• STATED PROBLEM A
In the Qaradawi article, why are Qaradawi's adherents in Egypt having difficulty mourning him in public? Answer in one to three sentences.
• STATED PROBLEM B
Please alter the stretch of the Qaradawi article from "No matter where" through "current Egyptian law." by replacing "sermons" with "lectures".
• STATED PROBLEM C
Extend the Qaradawi article, beginning right after its final sentence.

• READING TEXT

Qaradawi and the Struggle for Modern Islam

Understanding the late Egyptian cleric is key to understanding the Muslim world today

Qaradawi and the Struggle for Modern Islam
Sheikh Yusuf al-Qaradawi receives flowers from Palestinian girls upon arrival at Rafah Crossing in the southern Gaza Strip May 8, 2013 (Said Khatib/AFP via Getty Images

No matter where I went in the 1990s, books and tapes of his sermons were always there, whether in Egypt, Syria or Yemen. People told me the same about Malaysia, Nigeria, South Africa and Sudan. Even before the explosion of digital media, Yusuf al-Qaradawi was one of the most popular contemporary Sunni Muslim scholars, known around the world. Born in 1926, he died in September at the age of 96. Despite leaving behind a worldwide community of devotees, his adherents are having difficulties mourning in public in his home country, Egypt. This is because the jurist and legal thinker had close ties with the Muslim Brotherhood — banned as a terrorist organization under current Egyptian law.

• GIVEN DATA
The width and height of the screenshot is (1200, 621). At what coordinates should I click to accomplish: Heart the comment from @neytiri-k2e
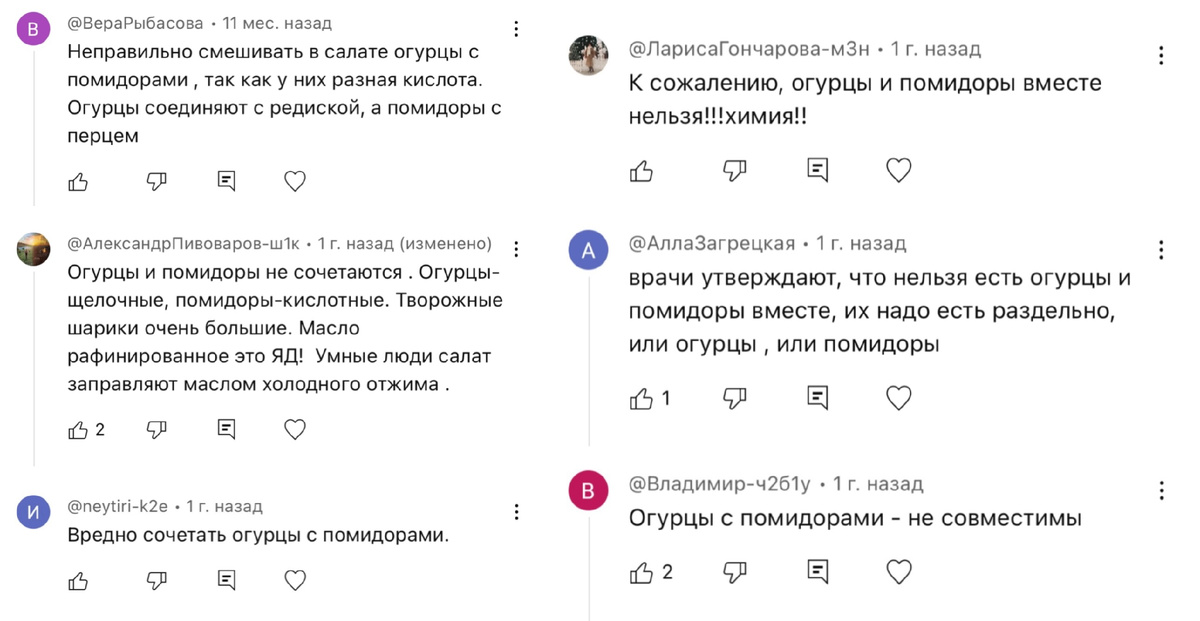coord(295,580)
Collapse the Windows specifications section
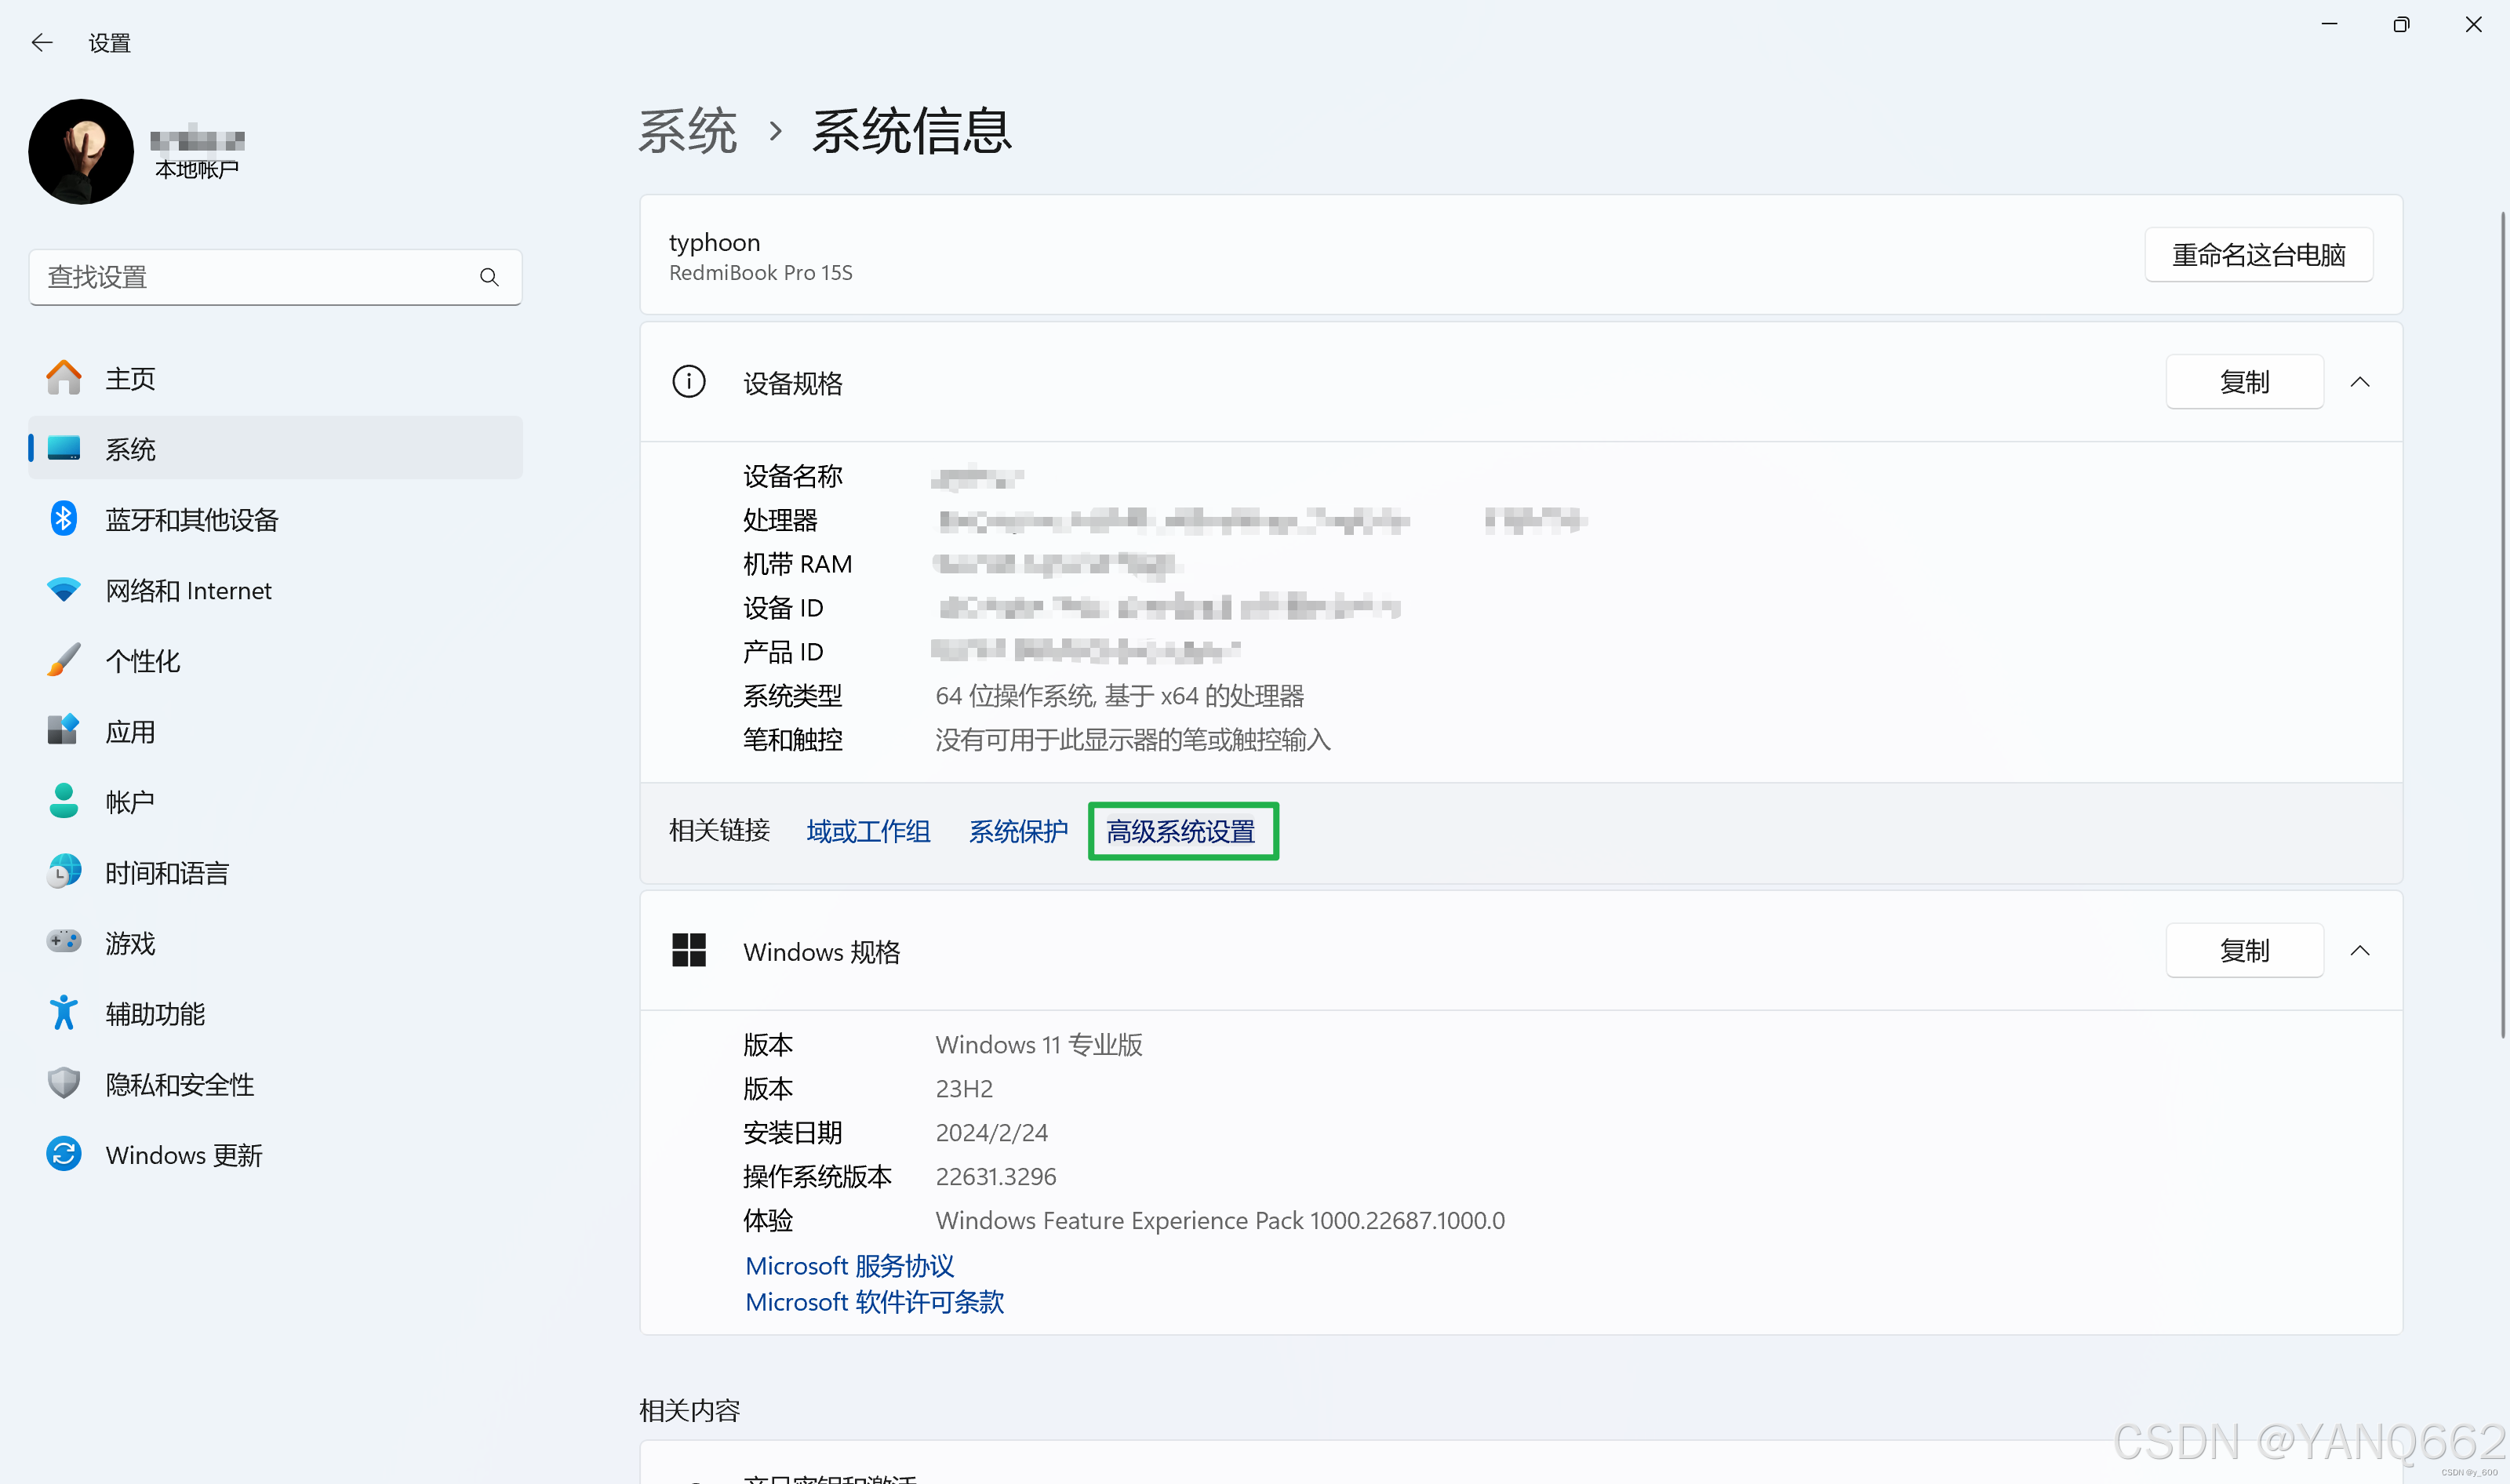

• TASK OUTPUT A
His followers in Egypt find it hard to mourn him publicly because he had close ties with the Muslim Brotherhood. Current Egyptian law bans that group as a terrorist organization.

• TASK OUTPUT B
No matter where I went in the 1990s, books and tapes of his lectures were always there, whether in Egypt, Syria or Yemen. People told me the same about Malaysia, Nigeria, South Africa and Sudan. Even before the explosion of digital media, Yusuf al-Qaradawi was one of the most popular contemporary Sunni Muslim scholars, known around the world. Born in 1926, he died in September at the age of 96. Despite leaving behind a worldwide community of devotees, his adherents are having difficulties mourning in public in his home country, Egypt. This is because the jurist and legal thinker had close ties with the Muslim Brotherhood — banned as a terrorist organization under current Egyptian law.

• TASK OUTPUT C
Early in my career as a student of the contemporary Muslim world, it became clear to me that ignoring Qaradawi was not an option. Yet getting to know the prolific writer was not easy either, especially if, as in my case, you come not from an Arabic-speaking or a Muslim household but rather from a well-nigh atheist, East German family. There was no mention in East Germany of the Muslim Brotherhood or similar organizations. Since they weren’t anti-fascists, friendly communists or one of the pillars of the capitalist system, it was tricky to categorize them. It was difficult to pigeonhole an anti-imperialist, anti-colonial and sociopolitically-oriented Islamic movement. In the Cold War atmosphere of the time, the movement was of little interest in East Germany, though Egypt’s former President Gamal Abdel Nasser had been well-known and considered an ally. Only when the Berlin Wall fell and I began to travel did my perspective change. The dramatic transformation of the geopolitical map helped me understand that Islam and Islamic movements had been of no small importance — political and otherwise — to many people in Egypt as well as, for example, in South Yemen, to mention another erstwhile “brother” state of East Germany.

As a young man, Qaradawi was a member of the Muslim Brotherhood movement founded in Egypt in 1928. He later resigned from active membership but remained one of its intellectual and spiritual leading figures. After serving a prison term during one of Nasser’s crackdowns on the movement, at the age of 35, Qaradawi left Cairo for Doha, as many of his fellow Brothers (“Ikhwan”) also did. He settled there, married, fathered four children and even became a Qatari citizen. It was there that he began his career as an internationally-known scholar and global media mufti.

In many respects, understanding Qaradawi is key to understanding the discourse and struggle within modern Islam today.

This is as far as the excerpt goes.